1) The ligation product of a genomic DNA fragment (black) containing a PstI restriction site and a MspI restriction site. The forward adapter (blue) binds to a PstI generated overhang. The 4–9 bp barcode for this adapter is in bold with “X”. The MspI generated overhang corresponds to the reverse Y-adapter (green). The unpaired tail of the Y-adapter is underlined. 2) During the first round of PCR only the forward primer (red) can anneal. PCR synthesis of the complementary strand proceeds to the end of the fragment synthesizing the compliment of the Y-adapter tail. 3) During the second round of PCR the reverse primer (orange) can anneal to the newly synthesized compliment of the Y-adapter tail. This PCR reaction then proceeds to fill in the compliment of the forward adapter/primer on the other end of the same fragment.
Figure 2.
Distribution of GBS SNP markers in the Oregon Wolfe Barley (OWB) bin map.
Histogram showing the number of markers from the set of GBS SNPs mapping to each bin in the OWB bin map. The number of SNPs mapping to a single bin is shown by the height of the blue bars. Additional markers that could not be placed in a single bin are show in grey. If a marker mapped to more than one bin (due to missing data), that marker was attributed to its middle bin. Bins that did not have definitive placement of any GBS SNP marker are noted with a red triangle below the plot.
Figure 3.
Histogram of number of markers in the three wheat genomes for DArT and GBS SNP genetic maps.
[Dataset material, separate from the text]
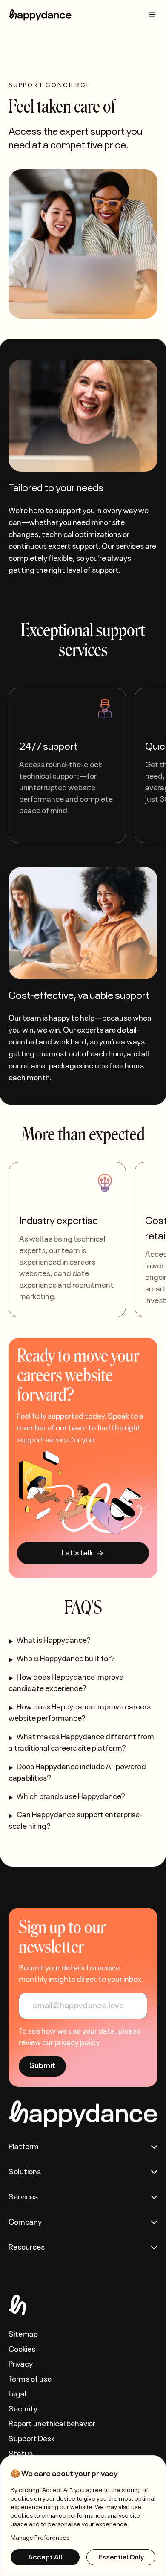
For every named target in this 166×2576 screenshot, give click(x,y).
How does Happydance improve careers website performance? (80, 1713)
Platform (24, 2147)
A) The number of markers assigned to each genome from the DArT genetic map [25] and B) the number of markers in each genome from the de novo genetic map constructed using GBS SNP markers and the AntMap Algorithm. C) The total number of SNPs assigned to each genome using the bin mapping approach in SynOpDH (note different units on vertical axis).
Figure 4.
Marker number per chromosome correlates with physical chromosome size.
The size of each hexaploid wheat chromosome [28] was compared with the number of genotyping-by-sequencing SNP markers on that respective chromosome. Using AntMap the de novo constructed map has 1,485 GBS SNP markers while the full set of mapped GBS markers is 19,720. The correlation coefficient between the marker number and the chromosome size is shown in the upper left of each graph. The legend shows the color-coding for chromosomes from each genome.
Figure 5.
Example of placement of GBS SNP markers into genetic bins of the double haploid mapping populations.
A) A GBS SNP without missing data will be precisely placed when all bin genotypes are known (Bin 4). B) When the bin genotypes are “unresolved” (i.e. there is no informative marker in that genetic bin, then a GBS SNP without missing data can again be placed into a single recombination bin in a two step process (Bin 3). C) In the case of missing data in the GBS SNP a range of possible bins (Bin 3–4) were assigned to that GBS SNP.